# Sage X Discontinued



## taylorisland (Jan 9, 2014)

Most will mark them down once the new model is announced.


----------



## k-roc (Feb 8, 2018)

We should try guessing the name of the upcoming series. They've gone from Z-Axis to One to X. Should we assume they will reverse the trend and go back to a slightly longer name than X?


----------



## Alexander Wilcox (May 15, 2020)

Maybe the Sage Y or Sage Z?


----------



## Geologist (Nov 20, 2020)

X HD


----------



## The Fin (Sep 28, 2021)

k-roc said:


> We should try guessing the name of the upcoming series.
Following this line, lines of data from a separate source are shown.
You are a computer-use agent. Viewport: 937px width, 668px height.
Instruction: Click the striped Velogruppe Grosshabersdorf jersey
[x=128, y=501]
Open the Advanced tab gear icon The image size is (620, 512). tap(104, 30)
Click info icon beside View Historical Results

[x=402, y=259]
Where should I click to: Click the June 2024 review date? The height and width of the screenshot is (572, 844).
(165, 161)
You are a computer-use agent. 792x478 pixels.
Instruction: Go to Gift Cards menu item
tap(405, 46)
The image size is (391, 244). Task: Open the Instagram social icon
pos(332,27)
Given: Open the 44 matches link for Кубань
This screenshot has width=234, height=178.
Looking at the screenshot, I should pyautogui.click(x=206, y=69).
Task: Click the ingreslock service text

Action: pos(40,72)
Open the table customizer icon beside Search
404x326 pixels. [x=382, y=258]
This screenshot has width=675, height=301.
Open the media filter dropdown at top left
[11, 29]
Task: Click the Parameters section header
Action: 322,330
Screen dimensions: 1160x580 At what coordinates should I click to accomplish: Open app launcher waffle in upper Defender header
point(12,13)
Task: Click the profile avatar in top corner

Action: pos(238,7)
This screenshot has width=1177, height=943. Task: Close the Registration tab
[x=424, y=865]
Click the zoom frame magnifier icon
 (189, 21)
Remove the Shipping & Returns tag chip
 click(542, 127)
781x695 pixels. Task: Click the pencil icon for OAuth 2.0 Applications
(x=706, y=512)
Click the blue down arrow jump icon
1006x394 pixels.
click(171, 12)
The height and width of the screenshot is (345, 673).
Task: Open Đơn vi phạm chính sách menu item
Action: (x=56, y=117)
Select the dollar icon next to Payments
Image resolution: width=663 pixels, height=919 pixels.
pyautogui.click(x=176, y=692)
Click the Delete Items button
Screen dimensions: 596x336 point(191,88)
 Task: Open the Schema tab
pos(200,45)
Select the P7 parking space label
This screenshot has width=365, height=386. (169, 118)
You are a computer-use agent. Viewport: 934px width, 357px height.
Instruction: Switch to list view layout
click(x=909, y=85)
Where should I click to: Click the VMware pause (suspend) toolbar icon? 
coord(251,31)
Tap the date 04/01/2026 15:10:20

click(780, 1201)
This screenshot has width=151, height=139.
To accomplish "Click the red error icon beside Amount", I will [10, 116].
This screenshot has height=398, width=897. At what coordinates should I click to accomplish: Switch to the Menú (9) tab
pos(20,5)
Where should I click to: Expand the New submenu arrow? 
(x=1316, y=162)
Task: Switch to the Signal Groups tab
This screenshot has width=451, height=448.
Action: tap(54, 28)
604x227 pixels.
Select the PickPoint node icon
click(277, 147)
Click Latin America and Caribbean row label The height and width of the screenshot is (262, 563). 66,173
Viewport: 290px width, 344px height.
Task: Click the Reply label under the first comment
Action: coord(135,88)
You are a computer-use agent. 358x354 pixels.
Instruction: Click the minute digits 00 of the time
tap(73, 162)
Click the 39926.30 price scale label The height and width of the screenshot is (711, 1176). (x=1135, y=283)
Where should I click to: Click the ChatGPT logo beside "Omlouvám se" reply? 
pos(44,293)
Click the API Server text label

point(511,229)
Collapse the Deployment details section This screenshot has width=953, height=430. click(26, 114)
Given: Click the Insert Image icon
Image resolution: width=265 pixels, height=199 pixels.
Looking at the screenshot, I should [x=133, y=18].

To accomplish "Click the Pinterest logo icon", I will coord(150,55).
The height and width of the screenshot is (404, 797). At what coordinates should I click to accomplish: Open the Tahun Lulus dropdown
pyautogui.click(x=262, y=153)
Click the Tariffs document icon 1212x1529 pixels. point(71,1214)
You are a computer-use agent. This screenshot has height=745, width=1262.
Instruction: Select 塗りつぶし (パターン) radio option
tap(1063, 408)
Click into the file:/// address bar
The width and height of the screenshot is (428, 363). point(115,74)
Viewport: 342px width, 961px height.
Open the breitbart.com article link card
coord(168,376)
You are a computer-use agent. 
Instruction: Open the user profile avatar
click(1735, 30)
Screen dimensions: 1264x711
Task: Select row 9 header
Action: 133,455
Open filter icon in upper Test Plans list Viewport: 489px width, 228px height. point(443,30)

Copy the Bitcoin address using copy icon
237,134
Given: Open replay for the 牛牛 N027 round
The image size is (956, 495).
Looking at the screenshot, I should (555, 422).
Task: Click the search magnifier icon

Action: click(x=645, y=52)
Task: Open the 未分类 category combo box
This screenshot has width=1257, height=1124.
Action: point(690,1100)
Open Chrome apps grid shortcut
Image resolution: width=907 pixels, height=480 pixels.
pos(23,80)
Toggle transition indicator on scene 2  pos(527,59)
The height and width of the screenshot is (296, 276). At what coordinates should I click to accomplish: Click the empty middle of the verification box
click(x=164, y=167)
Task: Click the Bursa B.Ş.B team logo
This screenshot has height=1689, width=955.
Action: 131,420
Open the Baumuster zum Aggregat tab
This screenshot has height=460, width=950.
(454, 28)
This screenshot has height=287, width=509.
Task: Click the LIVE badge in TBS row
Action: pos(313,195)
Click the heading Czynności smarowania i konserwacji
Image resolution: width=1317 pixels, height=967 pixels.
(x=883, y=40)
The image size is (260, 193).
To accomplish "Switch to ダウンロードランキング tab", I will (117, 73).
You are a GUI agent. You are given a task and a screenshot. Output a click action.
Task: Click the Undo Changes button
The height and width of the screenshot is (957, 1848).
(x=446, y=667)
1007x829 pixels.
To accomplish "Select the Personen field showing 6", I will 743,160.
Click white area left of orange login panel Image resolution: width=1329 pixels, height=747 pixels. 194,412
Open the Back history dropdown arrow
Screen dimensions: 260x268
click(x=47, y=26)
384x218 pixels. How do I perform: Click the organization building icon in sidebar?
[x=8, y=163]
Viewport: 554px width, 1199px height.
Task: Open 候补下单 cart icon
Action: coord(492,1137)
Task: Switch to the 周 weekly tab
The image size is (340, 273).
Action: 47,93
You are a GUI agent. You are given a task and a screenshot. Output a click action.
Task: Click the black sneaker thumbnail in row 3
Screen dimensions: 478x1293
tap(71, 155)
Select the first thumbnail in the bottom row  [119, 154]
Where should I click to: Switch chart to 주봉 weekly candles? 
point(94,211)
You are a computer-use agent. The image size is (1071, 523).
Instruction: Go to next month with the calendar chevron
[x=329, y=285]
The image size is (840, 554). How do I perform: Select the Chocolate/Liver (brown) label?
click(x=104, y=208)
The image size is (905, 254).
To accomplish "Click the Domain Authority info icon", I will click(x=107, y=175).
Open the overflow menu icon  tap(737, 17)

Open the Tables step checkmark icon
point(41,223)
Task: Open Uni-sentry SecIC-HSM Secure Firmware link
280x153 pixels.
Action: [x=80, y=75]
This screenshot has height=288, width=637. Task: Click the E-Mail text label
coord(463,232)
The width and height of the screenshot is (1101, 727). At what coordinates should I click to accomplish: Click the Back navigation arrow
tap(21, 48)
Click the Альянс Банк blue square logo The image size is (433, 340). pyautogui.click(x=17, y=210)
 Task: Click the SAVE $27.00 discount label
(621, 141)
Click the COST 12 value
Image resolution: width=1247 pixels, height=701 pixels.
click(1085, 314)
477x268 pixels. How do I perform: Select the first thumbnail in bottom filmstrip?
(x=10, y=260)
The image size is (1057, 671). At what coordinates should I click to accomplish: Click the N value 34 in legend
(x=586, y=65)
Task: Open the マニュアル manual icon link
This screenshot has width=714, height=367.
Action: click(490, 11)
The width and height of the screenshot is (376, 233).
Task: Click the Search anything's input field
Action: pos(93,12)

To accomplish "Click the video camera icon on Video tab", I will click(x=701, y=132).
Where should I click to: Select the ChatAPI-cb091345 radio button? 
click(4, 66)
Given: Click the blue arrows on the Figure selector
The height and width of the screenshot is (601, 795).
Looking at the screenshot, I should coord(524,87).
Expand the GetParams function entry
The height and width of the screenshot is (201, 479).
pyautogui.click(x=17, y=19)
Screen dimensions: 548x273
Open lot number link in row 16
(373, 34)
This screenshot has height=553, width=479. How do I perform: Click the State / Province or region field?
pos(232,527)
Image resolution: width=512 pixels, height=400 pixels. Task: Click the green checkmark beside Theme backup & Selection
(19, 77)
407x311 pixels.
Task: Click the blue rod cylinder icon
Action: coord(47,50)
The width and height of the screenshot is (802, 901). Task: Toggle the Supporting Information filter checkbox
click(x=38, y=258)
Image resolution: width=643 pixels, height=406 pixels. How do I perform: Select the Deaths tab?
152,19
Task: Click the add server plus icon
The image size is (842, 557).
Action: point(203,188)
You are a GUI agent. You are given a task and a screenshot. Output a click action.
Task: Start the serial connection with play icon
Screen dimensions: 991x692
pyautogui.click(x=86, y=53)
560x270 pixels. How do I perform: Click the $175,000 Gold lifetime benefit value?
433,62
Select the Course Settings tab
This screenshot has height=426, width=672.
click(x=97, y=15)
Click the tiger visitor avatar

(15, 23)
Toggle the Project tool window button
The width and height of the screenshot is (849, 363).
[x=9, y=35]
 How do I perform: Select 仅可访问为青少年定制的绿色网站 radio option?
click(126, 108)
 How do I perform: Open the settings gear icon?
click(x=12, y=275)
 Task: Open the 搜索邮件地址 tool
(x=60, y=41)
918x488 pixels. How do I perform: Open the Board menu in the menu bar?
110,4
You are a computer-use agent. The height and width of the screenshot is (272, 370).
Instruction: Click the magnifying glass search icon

They've gone from Z-Axis to One to X. Should we assume they will reverse the trend and go back to a slightly longer name than X?


ZX! I’m sure that the next iteration will use it exact same formulas with possibly a blank color change.


----------



## Alexander Wilcox (May 15, 2020)

The Fin said:


> ZX! I’m sure that the next iteration will use it exact same formulas with possibly a blank color change.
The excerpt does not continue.